START Exercise material

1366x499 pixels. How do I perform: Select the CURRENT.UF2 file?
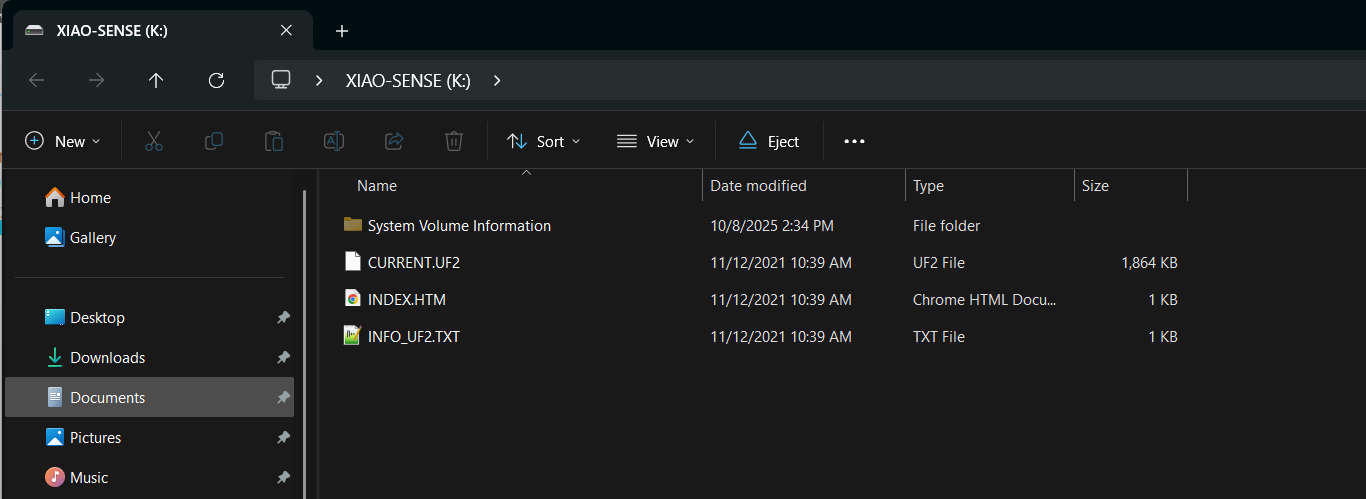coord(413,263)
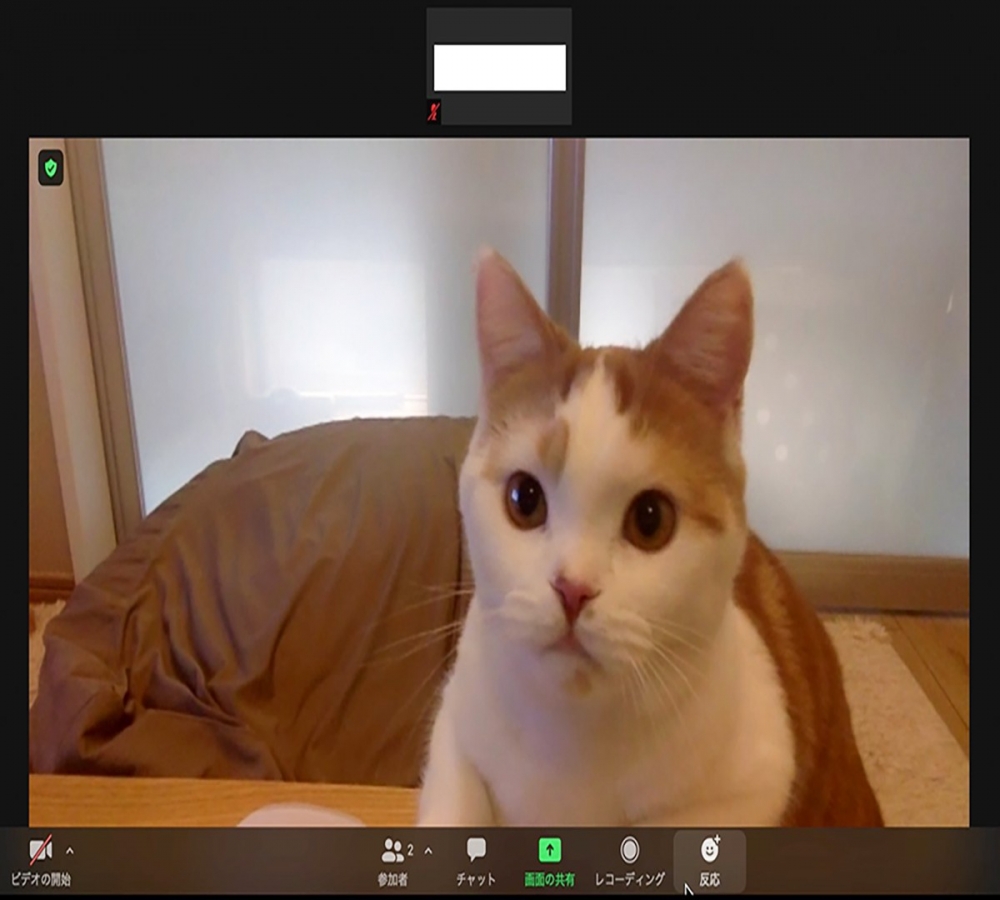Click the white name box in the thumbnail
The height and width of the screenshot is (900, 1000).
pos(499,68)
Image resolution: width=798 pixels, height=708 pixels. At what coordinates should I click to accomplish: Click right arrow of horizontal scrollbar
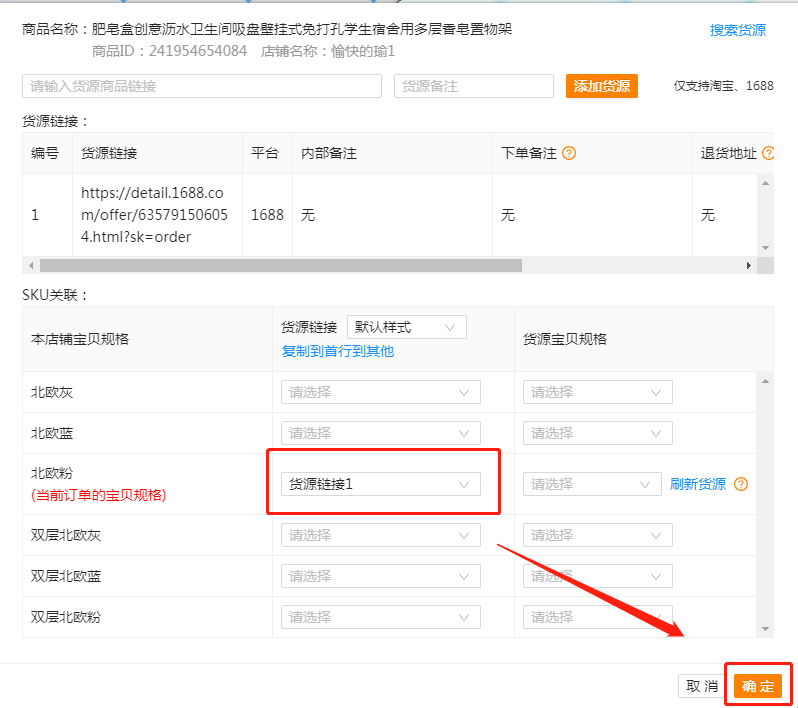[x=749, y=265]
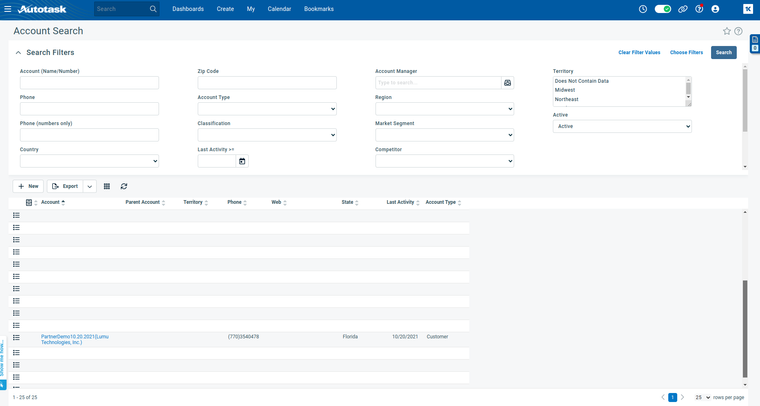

END Exercise material

§ **Work request**:
Repeat the data above exactly, leaving out any pictures it holds.

§ **Response**:
1366x499 pixels. How do I perform: Select the CURRENT.UF2 file?
coord(413,263)
Click the white name box in the thumbnail
The height and width of the screenshot is (900, 1000).
pos(499,68)
Image resolution: width=798 pixels, height=708 pixels. At what coordinates should I click to accomplish: Click right arrow of horizontal scrollbar
[x=749, y=265]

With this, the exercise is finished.